What About Us? Reflections on What the Global Covid-19 Vaccine Means to HIV
A year ago, the world turned its eyes to a justifiably disparate race to find any possible treatment, cure, or prophylactic for COVID-19. The collective experience was familiar to veterans of the fight against HIV – though, for some, the feeling was tinged with dulling hope and cynicism. Afterall, the first HIV vaccine trial began in 1987. A near 35 years later and we’ve yet to find an effective and safe protective vaccine.
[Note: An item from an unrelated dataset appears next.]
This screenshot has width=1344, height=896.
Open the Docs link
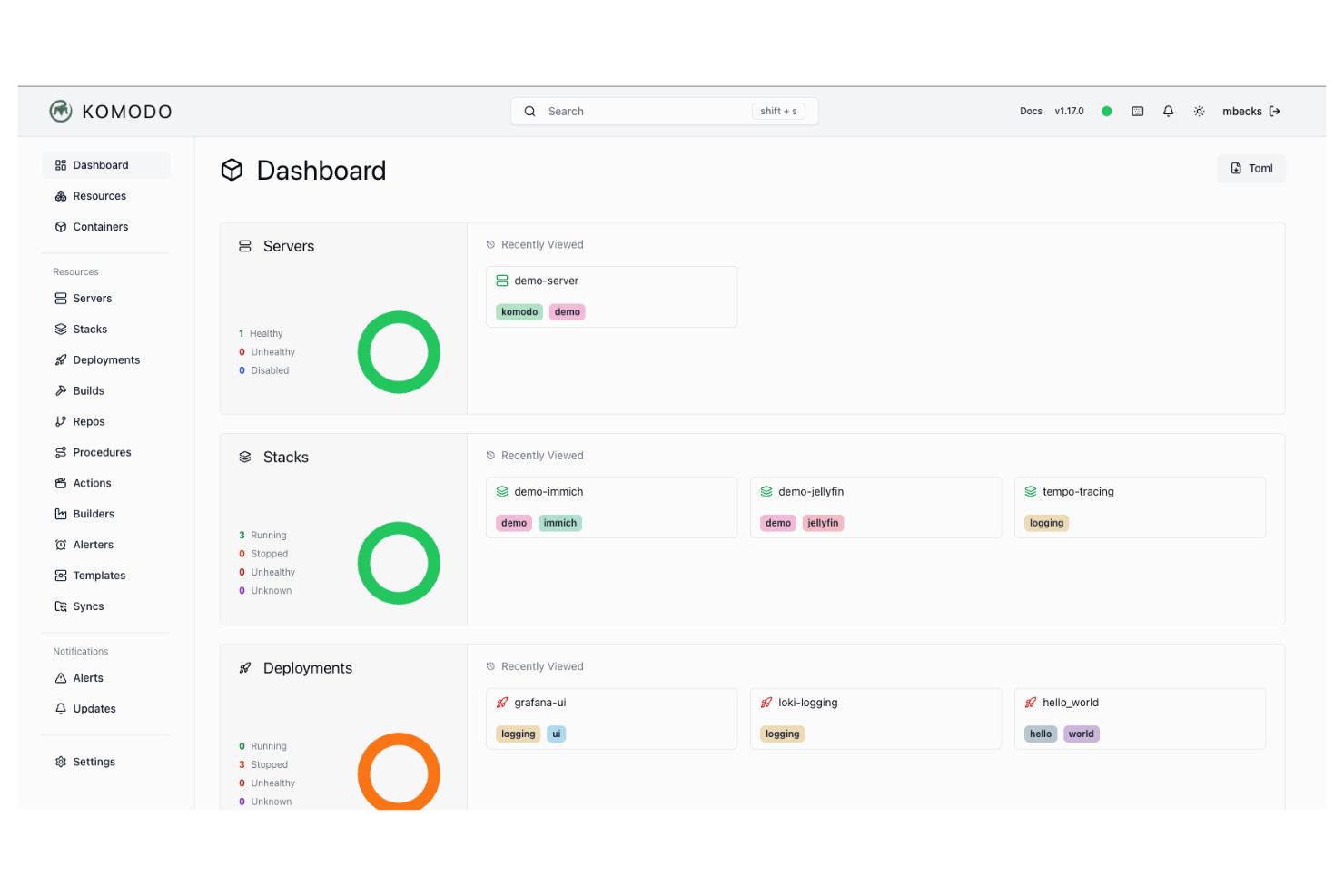[1031, 111]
The COVID-19 effort spurred extraordinary and sometimes bizarre theories, with journalists soaking up non-peer-reviewed pre-prints with the abandon of a starving person. From theories on hormone replacement therapies to reduce blood clotting risks to the now-infamous hydroxychloroquine episodes to convalescent plasma to repurposing our own antiretroviral therapies, many, if not most, of these failed the test of time. Something HIV advocates and researchers are all too familiar with. As a result of the pressure and need, the Trump Administration initiated one of the largest scale federal research funding initiatives in history: Operation Warp Speed, promising to deliver a vaccine for the novel coronavirus in record time.
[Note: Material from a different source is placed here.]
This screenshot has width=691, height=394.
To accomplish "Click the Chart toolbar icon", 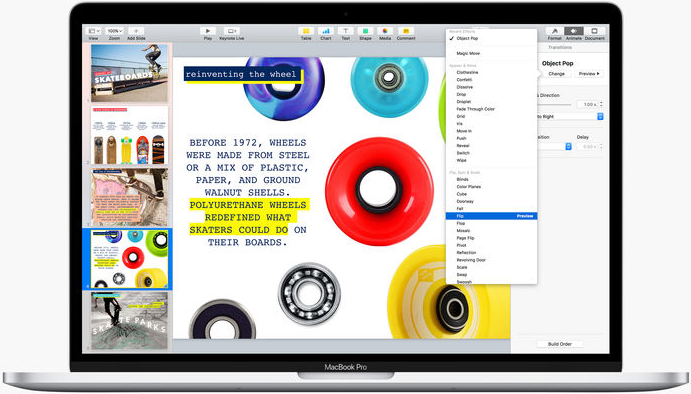I will 326,31.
The resulting skepticism was understandable. Previously, the fastest any modern vaccine had been developed was about 5 years, with the current mumps vaccine. The difference this time, though, was vaccine tools that had failed elsewhere, in the fights against cancer, Ebola, and other diseases, had provided us the opportunity to “practice” for such an incident – expanding the unused tools in the toolbox as it were. Included among these was a near 50 year old theoretical approach, using messenger RNA to teach our bodies how to fight this new pathogen. Moderna and Pfizer did indeed produce such a product in December 2020.
While the world praised these developments, HIV also took an exception to the announcements. We’ve been waiting nearly 40 years for the same technological miracle. With more than 75 million known transmissions, approximately 32 million having died from AIDS related complications, and 38 million people currently living with HIV, since the start of our pandemic, it’s understandable to ask “what about us?” Where was this “warp speed” effort in 1995 when AIDS was the leading cause of death among 25-44 year-olds in the United States?
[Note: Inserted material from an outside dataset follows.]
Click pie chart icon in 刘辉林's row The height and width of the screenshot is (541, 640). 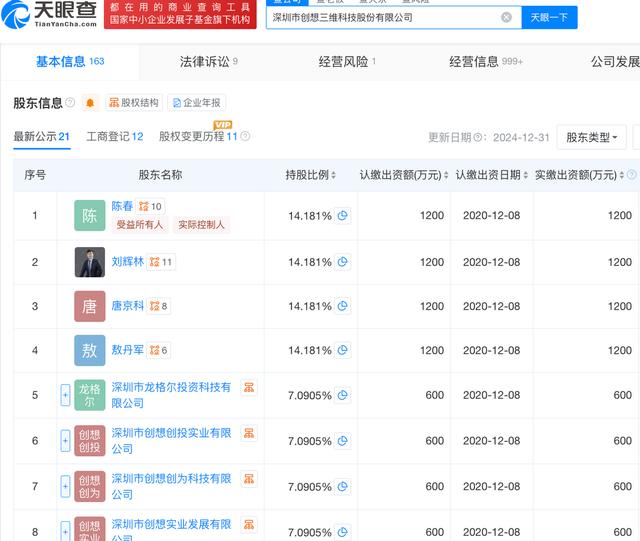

It’s important to note: coronaviruses and HIV are two very different types of viruses. Coronaviruses maintain a greater integrity in their reproduction processes and HIV’s “copy writers” are known for making “mistakes”, developing mutations and resistance to medications. As such, coronaviruses “mutate” at a much slower rate than HIV. Despite the very warranted concerns on SARS-CoV-2 variants, most vaccine products coming to market are showing promise in beating back these emerging threats. Whereas HIV is also known to “hide” viral reservoirs within a person’s body – merely waiting to be activated, thwarting certain progress.
Still, technology moves forward and hope springs eternal. Moderna has already announced intentions to use mRNA vaccine technology to produce more accurate vaccines for influenza, personalized vaccines for certain cancers, and HIV. Scribbs Research has also recently announced a phase I trial utilizing “germline targeting” technology to stimulate the exact B-cell responses for a body to develop HIV neutralizing anti-bodies.
Additionally, in a remarkable find, Abbott has recently identified an extraordinary occurrence of elite controllers, those with HIV antibodies but no or undetectable viral load without the use of antiretroviral therapies, in the Democratic Republic of Congo (DRC). With a prevalence of 2.7-4.3%, as opposed to 0.1-0.2% elsewhere in the world, researchers believe this population provides us an opportunity to investigate what is essentially a natural occurring immunity to HIV, something medicine doesn’t currently understand well enough to replicate. Abbott was able to identify this population through surveillance activities, as its screening tools are used in about 60% of the world’s blood supply donations, where information gathered is also used to identify emerging diseases – in particular “new” strains of HIV and viral hepatitis. Abbott’s findings state this occurrence of elite controllers is extends as far back as 1987, prior to the advent of antiretroviral therapies, at “similarly elevated levels”.
Regardless of the promise (read: hope) of a protective or therapeutic vaccine for HIV, any effective product is bound to face the same persistent issues of equity COVID vaccines are currently facing. From trial design by and inclusion of the most affected communities to equitable distribution outside of western countries, we absolutely run the risk of perpetuating existing global health disparities. Manufacturers, governments, and researchers will need to better align their actions with our moral and ethical obligations in order to truly end HIV for all, instead of just some.